Marxist Dialectics in Bhandari’s People’s Multiparty Democracy
Keywords:
Socialist transition, PMPD, Marxist dialecticsAbstract
Madan Bhandari’s People’s Multiparty Democracy (PMPD) emerged at a crucial historical moment shaped by two interconnected developments: Nepal’s transition from active to constitutional monarchy with multiparty democracy and the global crisis of socialism following the Soviet collapse. In response, Bhandari sought to reformulate socialist transformation within a democratic framework. Although previous scholarship has explored PMPD from party centered, ideological, and praxis-oriented perspectives, its underlying dialectical logic has received limited scholarly attention.
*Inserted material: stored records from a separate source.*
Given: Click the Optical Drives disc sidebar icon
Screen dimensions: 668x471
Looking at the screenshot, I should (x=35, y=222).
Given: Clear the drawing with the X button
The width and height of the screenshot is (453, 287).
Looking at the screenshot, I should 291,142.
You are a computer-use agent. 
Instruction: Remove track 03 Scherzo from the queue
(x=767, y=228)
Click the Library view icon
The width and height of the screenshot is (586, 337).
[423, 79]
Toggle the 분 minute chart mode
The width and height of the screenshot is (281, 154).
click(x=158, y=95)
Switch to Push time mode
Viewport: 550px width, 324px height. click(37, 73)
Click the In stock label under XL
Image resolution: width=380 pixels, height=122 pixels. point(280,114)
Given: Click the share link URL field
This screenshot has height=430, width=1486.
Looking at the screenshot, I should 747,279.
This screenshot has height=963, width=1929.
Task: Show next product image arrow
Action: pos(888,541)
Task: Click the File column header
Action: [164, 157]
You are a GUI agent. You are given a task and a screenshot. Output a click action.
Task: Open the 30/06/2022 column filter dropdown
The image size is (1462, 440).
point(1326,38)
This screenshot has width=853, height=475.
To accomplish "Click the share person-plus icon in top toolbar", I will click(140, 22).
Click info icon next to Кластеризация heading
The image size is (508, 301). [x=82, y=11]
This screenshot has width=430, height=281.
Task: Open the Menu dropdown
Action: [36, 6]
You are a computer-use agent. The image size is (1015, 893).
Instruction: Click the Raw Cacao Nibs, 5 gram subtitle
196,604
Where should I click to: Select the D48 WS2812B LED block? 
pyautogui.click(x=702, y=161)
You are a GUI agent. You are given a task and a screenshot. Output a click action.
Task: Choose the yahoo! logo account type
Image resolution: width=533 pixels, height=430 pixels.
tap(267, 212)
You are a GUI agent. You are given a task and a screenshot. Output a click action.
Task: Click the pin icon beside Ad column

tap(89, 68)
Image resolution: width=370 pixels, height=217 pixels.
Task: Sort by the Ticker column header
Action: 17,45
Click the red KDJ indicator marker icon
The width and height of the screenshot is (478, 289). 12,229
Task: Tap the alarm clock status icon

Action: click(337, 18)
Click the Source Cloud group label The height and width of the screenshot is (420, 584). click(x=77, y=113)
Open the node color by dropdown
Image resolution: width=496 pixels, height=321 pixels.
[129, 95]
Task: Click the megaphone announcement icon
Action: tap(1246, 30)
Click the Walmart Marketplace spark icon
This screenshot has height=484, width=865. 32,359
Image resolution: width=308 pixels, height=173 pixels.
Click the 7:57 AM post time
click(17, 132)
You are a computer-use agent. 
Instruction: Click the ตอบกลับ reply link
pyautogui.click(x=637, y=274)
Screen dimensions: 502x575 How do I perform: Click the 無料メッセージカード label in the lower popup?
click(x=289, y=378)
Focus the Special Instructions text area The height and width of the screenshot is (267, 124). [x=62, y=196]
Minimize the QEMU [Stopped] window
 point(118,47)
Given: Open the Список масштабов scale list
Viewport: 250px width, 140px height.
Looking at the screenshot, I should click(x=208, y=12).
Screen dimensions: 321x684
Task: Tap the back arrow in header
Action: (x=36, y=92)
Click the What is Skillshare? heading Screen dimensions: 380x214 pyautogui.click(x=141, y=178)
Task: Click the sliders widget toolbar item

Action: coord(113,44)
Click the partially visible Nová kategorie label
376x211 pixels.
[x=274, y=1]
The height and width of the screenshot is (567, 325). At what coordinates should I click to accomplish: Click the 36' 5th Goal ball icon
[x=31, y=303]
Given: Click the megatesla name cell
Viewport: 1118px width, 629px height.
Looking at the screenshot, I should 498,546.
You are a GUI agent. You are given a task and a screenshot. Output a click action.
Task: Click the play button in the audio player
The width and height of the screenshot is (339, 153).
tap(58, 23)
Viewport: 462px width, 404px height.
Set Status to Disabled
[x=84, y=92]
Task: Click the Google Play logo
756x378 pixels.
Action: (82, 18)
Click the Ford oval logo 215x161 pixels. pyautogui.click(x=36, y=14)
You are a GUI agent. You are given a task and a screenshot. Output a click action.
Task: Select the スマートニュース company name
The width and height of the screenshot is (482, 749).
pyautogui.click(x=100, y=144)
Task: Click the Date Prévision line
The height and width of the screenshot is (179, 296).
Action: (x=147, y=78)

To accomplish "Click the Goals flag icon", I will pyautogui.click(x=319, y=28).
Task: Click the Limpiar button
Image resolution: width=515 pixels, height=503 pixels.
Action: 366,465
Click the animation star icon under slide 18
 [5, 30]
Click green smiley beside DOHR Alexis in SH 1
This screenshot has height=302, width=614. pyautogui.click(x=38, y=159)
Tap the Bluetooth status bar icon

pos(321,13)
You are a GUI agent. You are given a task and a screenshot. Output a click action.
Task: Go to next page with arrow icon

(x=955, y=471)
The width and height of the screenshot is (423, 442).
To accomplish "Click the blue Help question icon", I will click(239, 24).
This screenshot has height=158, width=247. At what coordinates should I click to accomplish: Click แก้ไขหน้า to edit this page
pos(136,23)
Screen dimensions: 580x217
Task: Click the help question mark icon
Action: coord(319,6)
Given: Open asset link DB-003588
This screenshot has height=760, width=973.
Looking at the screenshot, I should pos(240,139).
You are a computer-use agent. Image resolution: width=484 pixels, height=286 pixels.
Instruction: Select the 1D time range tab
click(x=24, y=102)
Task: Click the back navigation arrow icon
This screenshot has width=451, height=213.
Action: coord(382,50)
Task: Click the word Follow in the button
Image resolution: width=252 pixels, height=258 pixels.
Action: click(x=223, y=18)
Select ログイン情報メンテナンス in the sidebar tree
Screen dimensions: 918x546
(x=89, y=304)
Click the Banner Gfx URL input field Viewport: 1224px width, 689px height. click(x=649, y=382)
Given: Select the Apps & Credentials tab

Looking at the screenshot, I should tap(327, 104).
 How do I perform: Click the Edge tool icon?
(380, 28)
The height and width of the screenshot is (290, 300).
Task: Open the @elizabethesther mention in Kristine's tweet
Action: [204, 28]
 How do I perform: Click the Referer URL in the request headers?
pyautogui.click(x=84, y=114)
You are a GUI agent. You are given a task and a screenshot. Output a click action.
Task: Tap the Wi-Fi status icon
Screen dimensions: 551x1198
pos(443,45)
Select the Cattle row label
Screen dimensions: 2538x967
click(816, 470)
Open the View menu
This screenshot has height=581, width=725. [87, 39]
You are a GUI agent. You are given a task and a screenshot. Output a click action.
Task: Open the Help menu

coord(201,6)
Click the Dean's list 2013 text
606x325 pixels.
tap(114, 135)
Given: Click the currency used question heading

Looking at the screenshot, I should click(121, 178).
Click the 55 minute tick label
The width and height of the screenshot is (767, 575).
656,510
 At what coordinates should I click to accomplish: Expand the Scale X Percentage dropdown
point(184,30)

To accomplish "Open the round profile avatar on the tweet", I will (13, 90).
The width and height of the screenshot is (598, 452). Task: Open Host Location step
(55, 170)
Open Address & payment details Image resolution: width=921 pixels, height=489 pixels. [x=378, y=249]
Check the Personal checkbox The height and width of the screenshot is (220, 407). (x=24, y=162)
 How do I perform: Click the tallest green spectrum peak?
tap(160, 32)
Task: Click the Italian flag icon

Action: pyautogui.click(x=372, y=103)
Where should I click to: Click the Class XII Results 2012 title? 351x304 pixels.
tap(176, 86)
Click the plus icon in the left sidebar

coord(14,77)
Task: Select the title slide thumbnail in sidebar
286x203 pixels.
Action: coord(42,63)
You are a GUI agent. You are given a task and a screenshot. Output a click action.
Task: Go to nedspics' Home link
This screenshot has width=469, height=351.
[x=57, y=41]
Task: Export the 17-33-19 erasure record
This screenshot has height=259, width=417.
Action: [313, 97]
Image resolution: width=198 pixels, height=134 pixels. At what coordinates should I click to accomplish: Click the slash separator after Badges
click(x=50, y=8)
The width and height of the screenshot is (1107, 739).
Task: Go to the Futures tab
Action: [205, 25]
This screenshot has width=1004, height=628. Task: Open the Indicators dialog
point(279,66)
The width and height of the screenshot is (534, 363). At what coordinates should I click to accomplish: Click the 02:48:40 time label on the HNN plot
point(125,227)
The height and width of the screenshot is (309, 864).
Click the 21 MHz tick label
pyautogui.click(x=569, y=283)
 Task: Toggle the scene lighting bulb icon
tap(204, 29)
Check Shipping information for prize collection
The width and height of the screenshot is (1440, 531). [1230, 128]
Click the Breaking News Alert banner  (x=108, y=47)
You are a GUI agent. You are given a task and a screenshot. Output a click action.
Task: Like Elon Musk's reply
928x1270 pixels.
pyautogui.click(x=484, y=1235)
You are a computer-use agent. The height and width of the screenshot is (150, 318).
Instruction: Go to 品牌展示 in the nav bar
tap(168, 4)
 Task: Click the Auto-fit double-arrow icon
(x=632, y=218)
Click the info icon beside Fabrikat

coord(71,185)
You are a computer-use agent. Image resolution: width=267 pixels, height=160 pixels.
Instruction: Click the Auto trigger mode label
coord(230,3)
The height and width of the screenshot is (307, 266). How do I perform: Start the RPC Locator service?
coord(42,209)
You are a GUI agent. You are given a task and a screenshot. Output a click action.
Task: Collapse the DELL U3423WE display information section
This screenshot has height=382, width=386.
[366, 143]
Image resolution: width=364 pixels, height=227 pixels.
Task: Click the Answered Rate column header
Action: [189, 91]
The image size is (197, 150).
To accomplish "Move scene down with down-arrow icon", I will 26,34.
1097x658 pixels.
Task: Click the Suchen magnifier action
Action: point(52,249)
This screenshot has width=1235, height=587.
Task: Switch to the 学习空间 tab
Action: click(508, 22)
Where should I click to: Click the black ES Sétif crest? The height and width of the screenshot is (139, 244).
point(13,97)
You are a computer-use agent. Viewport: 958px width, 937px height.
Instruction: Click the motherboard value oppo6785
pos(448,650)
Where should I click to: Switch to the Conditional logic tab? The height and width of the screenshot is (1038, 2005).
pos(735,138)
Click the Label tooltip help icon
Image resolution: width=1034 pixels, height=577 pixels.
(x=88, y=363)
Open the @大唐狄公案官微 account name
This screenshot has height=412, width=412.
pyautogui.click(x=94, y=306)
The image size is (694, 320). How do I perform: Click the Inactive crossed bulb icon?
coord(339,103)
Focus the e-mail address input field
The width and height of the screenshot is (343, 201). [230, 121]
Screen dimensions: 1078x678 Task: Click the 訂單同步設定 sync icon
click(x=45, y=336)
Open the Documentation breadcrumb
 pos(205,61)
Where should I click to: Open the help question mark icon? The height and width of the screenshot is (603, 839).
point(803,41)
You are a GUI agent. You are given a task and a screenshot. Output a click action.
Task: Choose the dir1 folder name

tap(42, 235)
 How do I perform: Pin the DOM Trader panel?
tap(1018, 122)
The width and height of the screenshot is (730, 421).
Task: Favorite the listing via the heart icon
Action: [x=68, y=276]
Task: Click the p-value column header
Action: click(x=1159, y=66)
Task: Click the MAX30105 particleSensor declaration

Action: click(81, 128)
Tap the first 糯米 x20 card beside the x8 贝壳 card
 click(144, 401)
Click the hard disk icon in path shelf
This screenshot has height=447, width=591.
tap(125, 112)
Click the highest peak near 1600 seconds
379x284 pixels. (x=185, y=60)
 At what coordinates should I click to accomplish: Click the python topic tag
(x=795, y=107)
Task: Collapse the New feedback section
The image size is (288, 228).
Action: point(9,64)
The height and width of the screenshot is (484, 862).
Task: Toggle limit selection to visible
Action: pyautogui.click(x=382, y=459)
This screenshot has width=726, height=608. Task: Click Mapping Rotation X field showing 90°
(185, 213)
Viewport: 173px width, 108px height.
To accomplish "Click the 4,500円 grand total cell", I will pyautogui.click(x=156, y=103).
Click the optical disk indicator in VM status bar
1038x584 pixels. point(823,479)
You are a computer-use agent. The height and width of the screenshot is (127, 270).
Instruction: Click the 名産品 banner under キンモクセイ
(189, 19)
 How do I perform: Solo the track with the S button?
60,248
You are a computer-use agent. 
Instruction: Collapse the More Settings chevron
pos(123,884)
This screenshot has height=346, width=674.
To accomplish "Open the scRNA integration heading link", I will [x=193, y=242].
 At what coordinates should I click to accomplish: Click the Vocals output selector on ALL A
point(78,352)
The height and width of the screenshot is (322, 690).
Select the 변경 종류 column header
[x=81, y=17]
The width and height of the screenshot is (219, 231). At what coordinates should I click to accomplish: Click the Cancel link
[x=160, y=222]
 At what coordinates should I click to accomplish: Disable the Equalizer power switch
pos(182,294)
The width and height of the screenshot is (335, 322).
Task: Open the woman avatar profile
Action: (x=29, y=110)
This article addresses that gap by examining PMPD as a dialectical reformulation of socialist transition theory under democratic conditions, reconstructing the theoretical framework through which Bhandari identified Nepal’s structural contradictions, envisioned a gradual process of socialist transformation, and formulated PMPD as a historically grounded synthesis. Employing qualitative textual analysis, the study applies the three classical laws of Marxist dialectics—the unity and interpenetration of opposites, the transformation of quantity into quality, and the negation of the negation—as its principal analytical framework. The analysis demonstrates that each law performs a distinct yet interconnected function within PMPD: the first illuminates Nepal’s mutually constitutive social contradictions, the second grounds a cumulative strategy of democratic mass mobilization, and the third conceptualizes PMPD as a dialectical sublation of both feudal autocracy and authoritarian socialism. These operations collectively reveal PMPD as a systematic application of materialist dialectics to Nepal’s historical conditions, contributing to creative Marxism and socialist transition theory while foregrounding a significant non-Western intervention in debates on democracy and socialist transformation.